Los motivos principales de su plástica son referidos a la fauna y flora local, como símbolos de la vida que debe ser contrapuesta a una muerte repleta de bromas vitales, de calaveras capaces de colgarse genitales o divertirse a costa de cuanto ser vivo toquen. En ese contraste nacen seres imaginarios que, más que asustarnos, denotan un juego interminable. Ese juego puede referirse a muchos aspectos, no sólo el sexual –aunque éste predomina– y se realza con sus creaciones fantásticas. Mientras, los representativos chapulines se vuelven calaveras que son cabalgadura de una muerte chiquita que se presta al doble sentido para dar contenido a los tantos animales con genitales humanos, que lo mismo polinizan las flores hechas vaginas, que sodomizan a hombres y mujeres. Y no sólo se refiere a los animales de la región oaxaqueña, incluso leones en un circo son capaces de “comerse” a las mujeres. En la iconografía de Toledo pocos salen bien librados, pues con una sonrisa en el pincel, el juchiteco nos recuerda lo animales que somos y cómo, por más que lo intentemos manejar, nuestro sentido orgiástico bulle continuamente en una caravana innegable a Wilhelm Reich. Y no sólo se burla de nuestros instintos, si no de cómo los vivimos. En su producción Los mirones, un par de jóvenes miran cómo en una telaraña muchos labios vaginales voladores supuestamente bovinos. La desmesura en las proporciones y los gestos animales son en sí humorísticos. Al final, su éxito reside en hacerlos humanizados, pues así vemos el espejo de la humanidad que vive en sus instintos más básicos. No por nada en su obra Registro civil los casados y el juez son perros xoloitzcuintles (como los que el propio Toledo posee); o la mujer con cara de pescado expone sus labios inferiores para recordarnos la broma vulgar sobre los humores femeninos y cómo huelen.

El humor de Toledo no se detiene en los regionalismos biológicos.
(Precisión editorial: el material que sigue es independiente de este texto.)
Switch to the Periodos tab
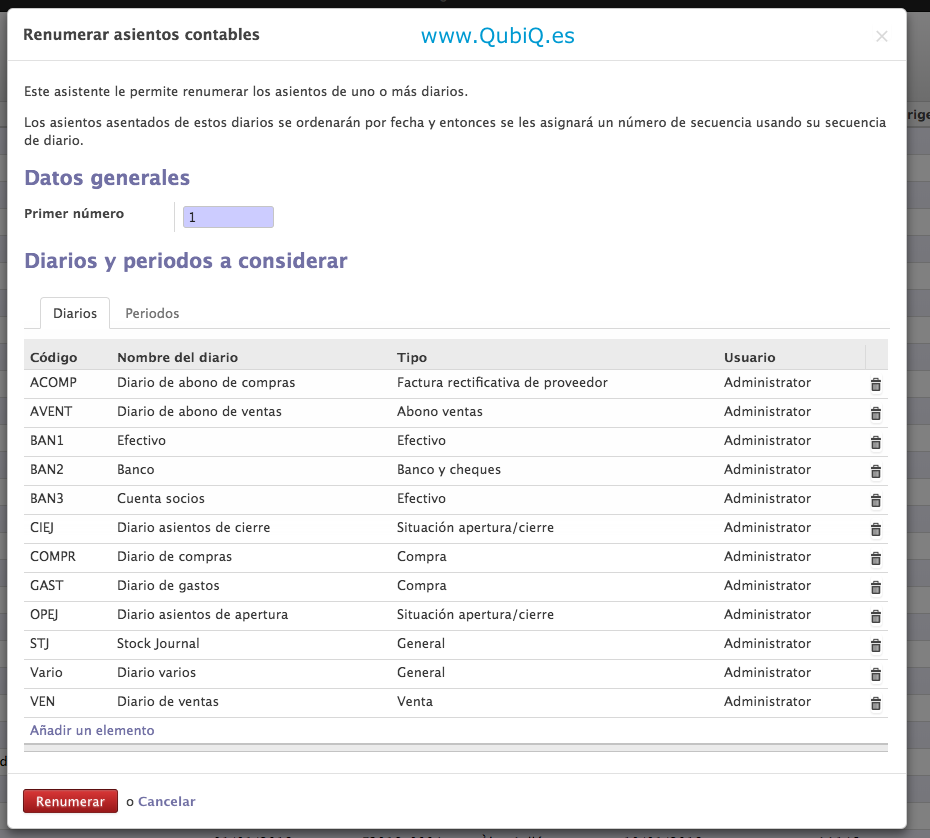The image size is (930, 838). 152,313
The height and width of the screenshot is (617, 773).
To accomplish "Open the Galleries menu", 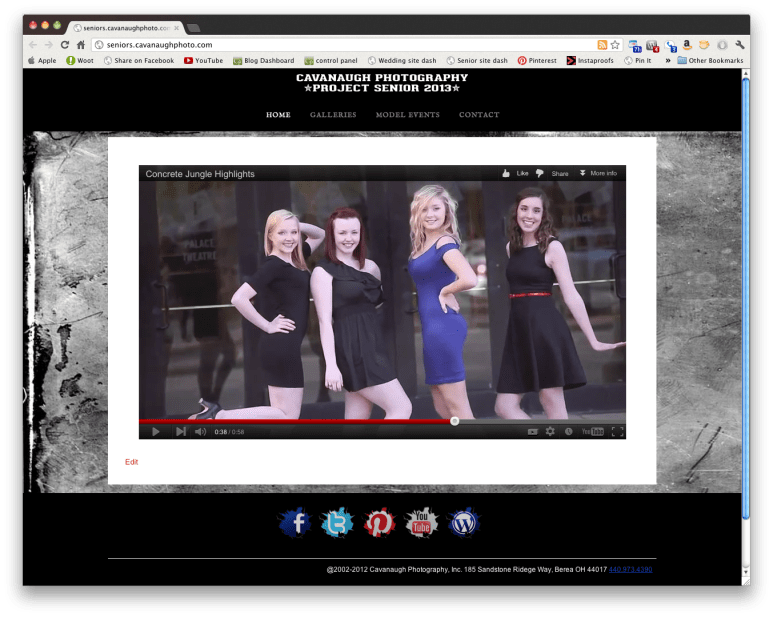I will (x=333, y=115).
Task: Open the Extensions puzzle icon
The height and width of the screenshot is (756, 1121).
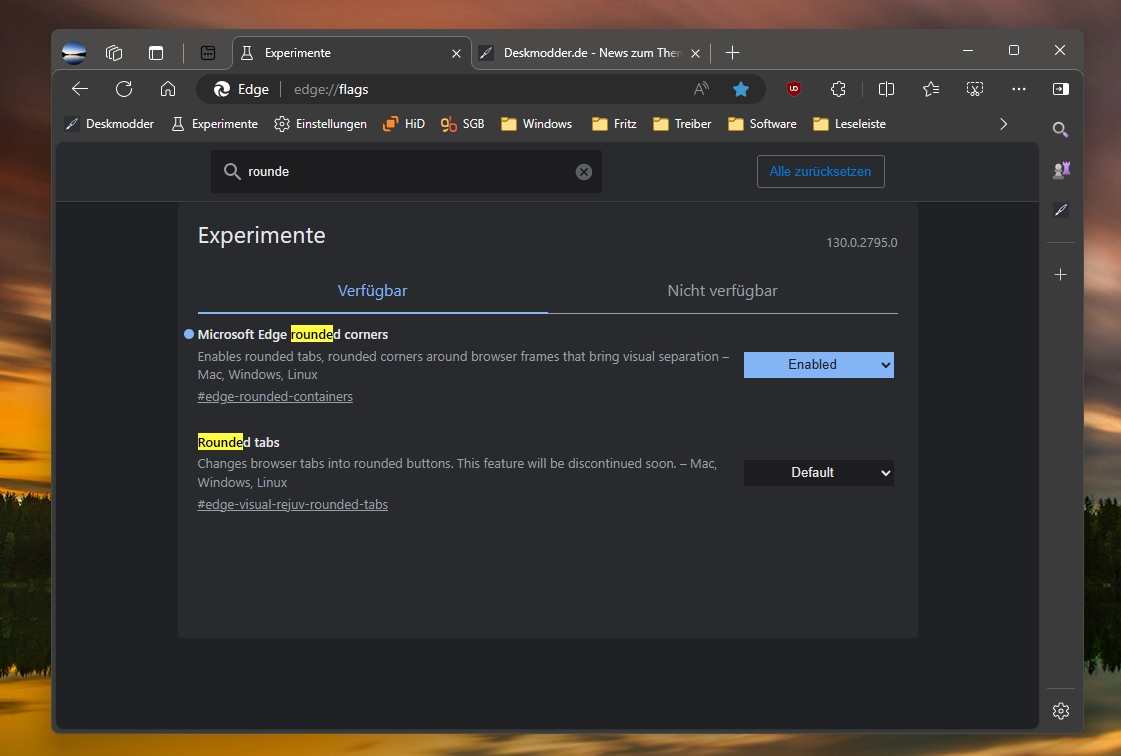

Sin duda el personaje más famoso en la historia oaxaqueña es Benito Juárez, símbolo, entre otras ideas, del progreso y éxito basados en el esfuerzo personal. No sorprende que Toledo haga una serie con base en el rostro de Juárez que aparece en los billetes de veinte pesos. Toledo se dedicó a desacralizar a ese Benito que de pronto parece dejar de ser humano. En sus manos, ese icono antes intocable se vuelve presa de las más dispares situaciones: es puesto a practicar la zoofilia o a entregar el correo a animales con una erección humana. Lo mismo sucede con Gandhi, que en las acuarelas de Toledo puede ser marco para que las arañas hagan sus redes, en una sutil broma sobre la inmovilidad y lo humorístico que puede ser esa peculiar forma de resistencia pacífica. Y no es que Toledo desconozca el alcance de la lucha civil, pues es un fuerte activista en la protección del patrimonio cultural oaxaqueño, desde los árboles cortados por Ruíz hasta inmuebles preservados para volverlos centros escolares. Pero su vena lúdica no puede dejar pasar la oportunidad de sonreír a costa del modelo involuntario. Incluso autores como Munch y su grito pasan por la guillotina de Toledo, quien con su cara seria tiene pinceles juguetones. Pero no por humorística su obra deja de ser certera, quizá ese sea su mayor mérito.

Al final, como bien resume en su dibujo Mi casa es su casa, donde una calaca nos espera en las puertas de la muerte que todos habitaremos, sabemos que el humor de Toledo es un recordatorio de que esta vida es un trance que más nos vale pasarlo con una sonrisa: de todas formas nos vamos a pelar para el otro mundo.